La chiusura dell’agenzia De Bellis lascia Walter ancora una volta senza lavoro. Il “male oscuro”, la depressione e un umore instabile si impadroniscono di lui e lo condizionano dolorosamente nel suo percorso di vita e di fotografo.

Sono anni di immane sofferenza ed è solo grazie all’aiuto della famiglia che riesce a mitigare il suo stato di agitata depressione, lavorando per diversi anni nello studio fotografico dei fratelli, dedicandosi con passione, nel suo tempo libero, alla difesa degli animali abbandonati e bistrattati, attività che lo porta a realizzare un toccante reportage sui cani accolti in un canile alle porte di Milano.

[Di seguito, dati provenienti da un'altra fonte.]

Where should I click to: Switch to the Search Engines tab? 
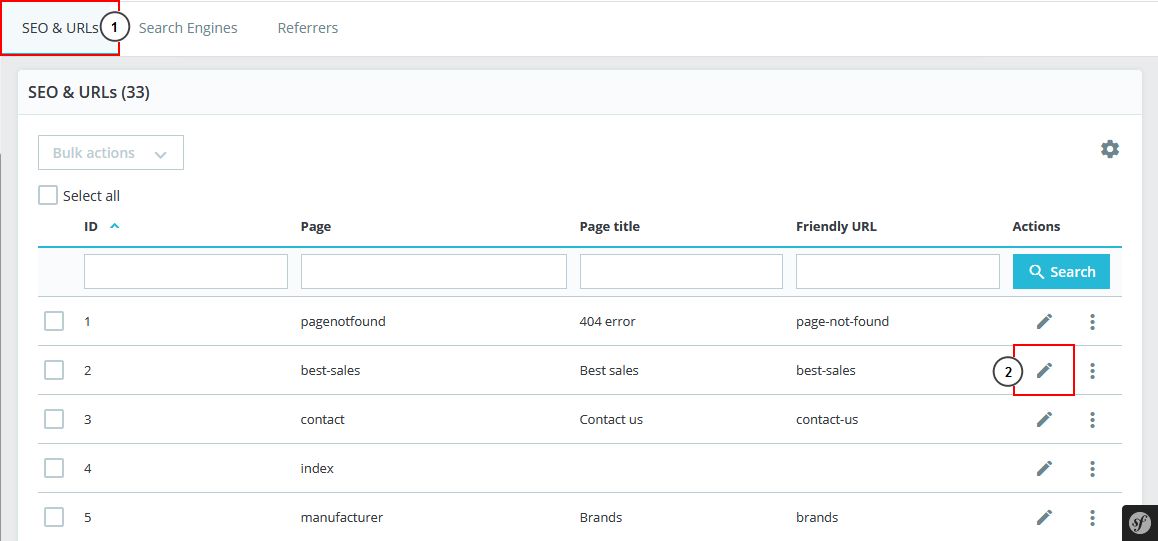coord(188,28)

L’ultima sua ricerca fotografica da lui intitolata “I marziani”, qui esposta, è rappresentata da piccole composizioni realizzate con materiali poveri, raccolti per strada: lattine, pietre, piume d’uccello. Immagini di un piccolo mondo, oggetti inanimati che così composti rimandano alla semplicità delle cose e alla loro vitalità giocosa.

Grazie Walter per le belle immagini che ci hai lasciato, questa mostra è dedicata a te.